How the future remnant of Israel will acquire this level of certainty about their genetic pedigrees is a bit of a mystery. Numerous Jews today claim to be descended from David and Levi, including both Ashkenazi and Sephardic families, but the accuracy of their claims is not universally accepted. Obviously, the Lord never loses track of his people’s genetics no matter how many generations pass, as the genealogies of scripture attest, and he could easily enlighten the descendants of the various tribes about their genetic histories with a single word or thought, but that is not how the Lord works most of the time.

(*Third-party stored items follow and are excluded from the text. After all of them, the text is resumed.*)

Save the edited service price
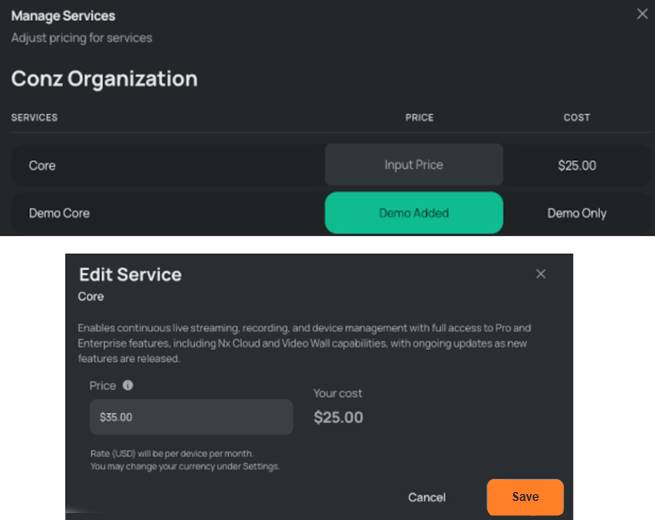The width and height of the screenshot is (655, 520). pos(525,497)
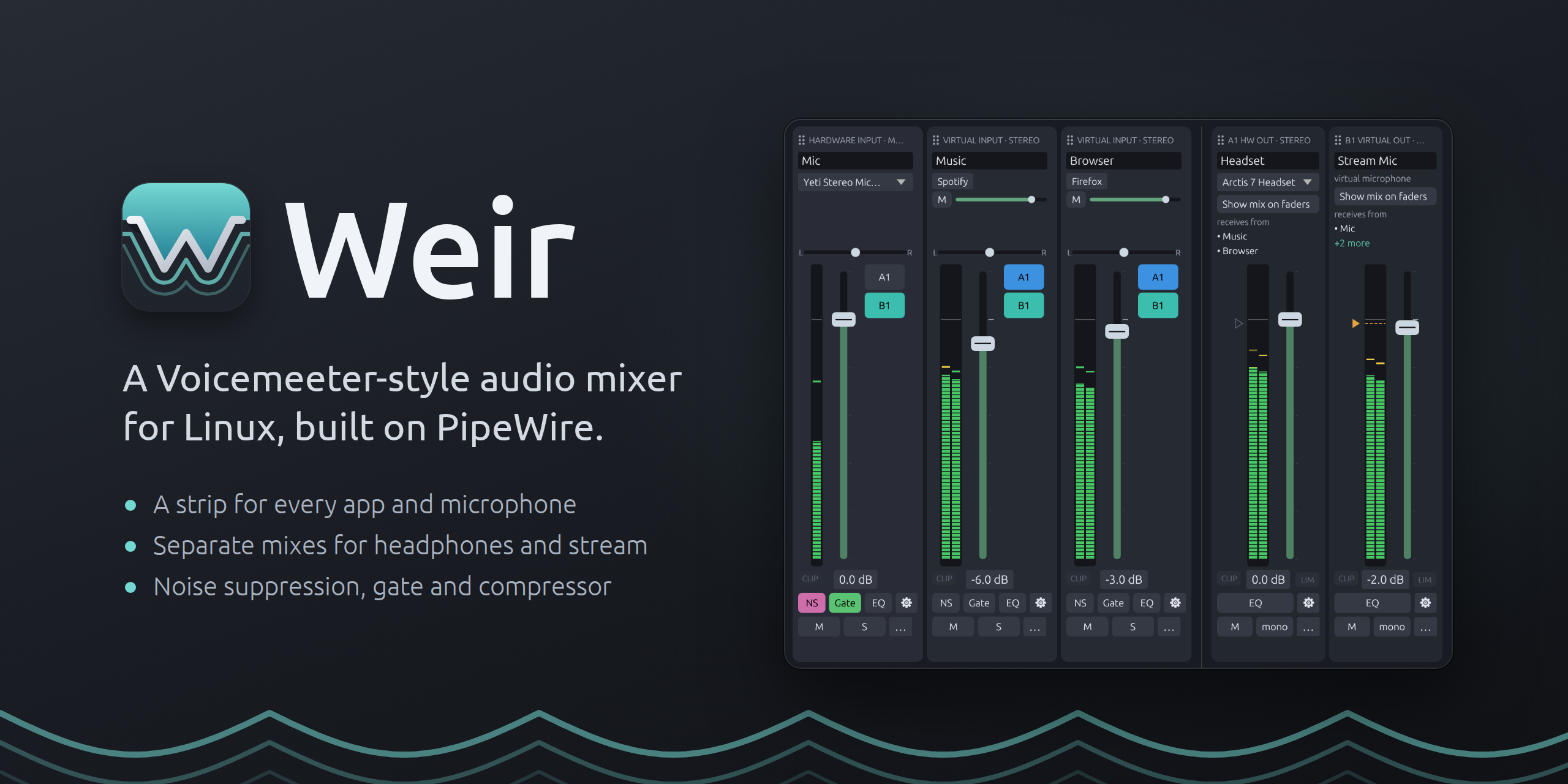Click the Browser strip drag handle icon

(x=1070, y=140)
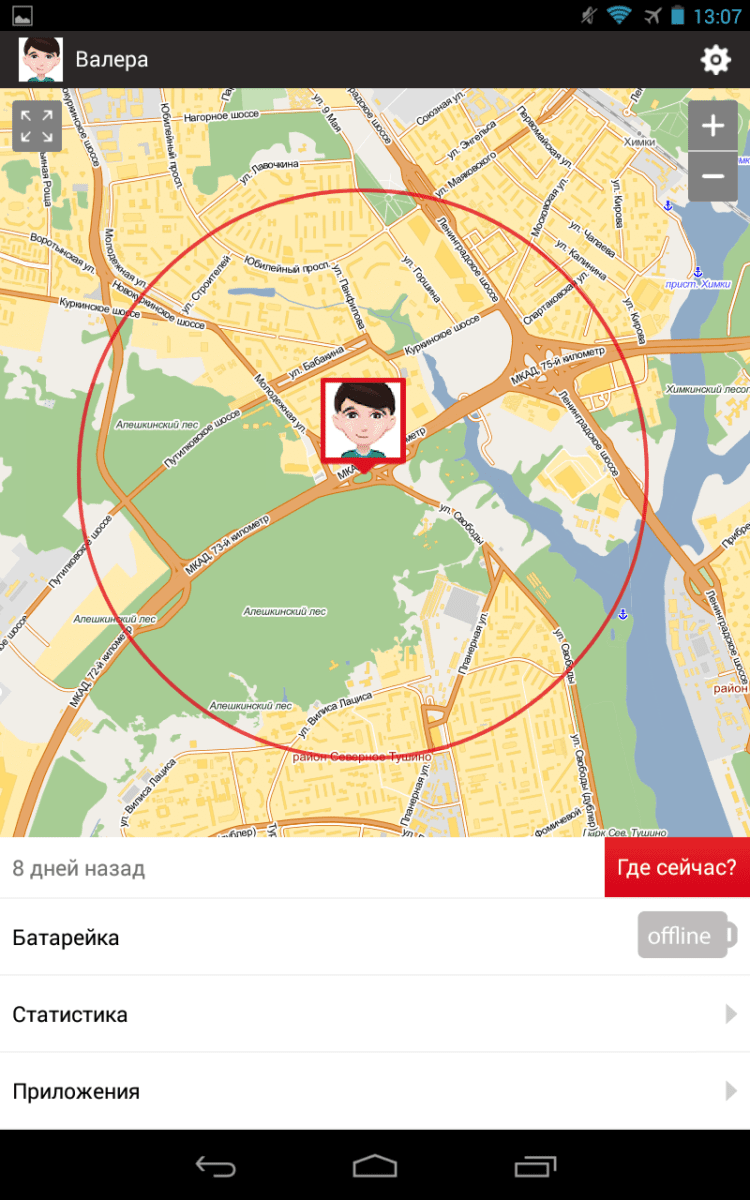Zoom out the map with minus button
This screenshot has width=750, height=1200.
pyautogui.click(x=713, y=177)
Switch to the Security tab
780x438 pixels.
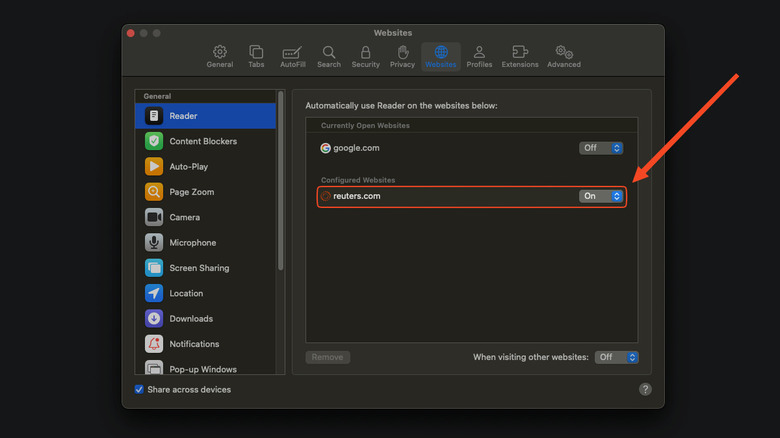point(365,56)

Advances in our understanding of DNA now make it possible to establish hereditary ties going back thousands of years. If, perhaps in digging on the Temple Mount, unimpeachable sources of ancient DNA were to be found, modern relational ties to Israel’s greats could be established non-miraculously even prior to Messiah’s return. Is this likely? Well, nothing is too hard for the Lord.

Idolatry and Prophecy

Chapter 13 tells us the day of the Lord will be characterized by the end of both idolatry and prophecy, which strongly suggests both will be prevalent in Israel during the great tribulation period in ways they are not today.

Revelation 11 speaks of two future witnesses of whom the olive trees and lampstand imagery in Zechariah 4 are prototypes. These prophets of God will testify in Jerusalem clothed in sackcloth during the 3-1/2 year period in which the nations trample the holy city, and where there are true prophets, there are always multitudinous false prophets trying to cash in as well. Historically, the fakes may outnumber the real deal by a factor of 450-1. The great tribulation in Israel will apparently be a prophetic renaissance until the returning Messiah puts an end to it all for good. One can easily see why: with Christ himself present, there will be no need for prophetic ministry, real or fake.

Likewise, the day of the Lord will feature an end to ongoing idolatry, especially in Israel. Here we are not talking about metaphorical idolatry such as greedy people engage in even now, but explicit public worship of false gods. Revelation 13 tells us the unregenerate worldwide will worship the beast as god on pain of death, and there is no reason to think anyone in Israel other than the remnant will resist his command. Christ’s arrival will also end all that nonsense for good.

Israelite Death

Speaking of death, the day of the Lord will feature unprecedented carnage, both among the nations and in the very necessary process of purifying Israel to be a people for God’s possession. In chapter 13, Zechariah tells us 2/3 of Israel “shall be cut off and perish” in the invasion. The city of Jerusalem will be taken and its women raped, and half the city will (briefly) go into exile prior to the Lord’s return. When Paul writes, “all Israel will be saved”, he means the purified remnant, not the unbelieving masses of beast-aligned Jews who will be judged with the world.

Millennial Glory

Finally, the day of the Lord will be a period of millennial glory during which not only are idolatry and prophecy brought to an end, but living waters will flow out of Jerusalem. Ezekiel describes this in what appear to be literal terms, with the now-Dead Sea becoming fresh where the river that flows from the temple enters it, swarming with fish and living creatures, its banks full of glorious fruit trees whose leaves heal. The details Zechariah gives are minimal but important. Even the bells of common horses will be inscribed with the words “Holy to the Lord”. Ordinary pots all over Jerusalem will be dedicated to the Lord and readily available for sacrificial use. The temple will never again see traders and merchants as it did during the Lord’s first advent.

Much more may be said about the millennial reign, but it is all part of “that day”.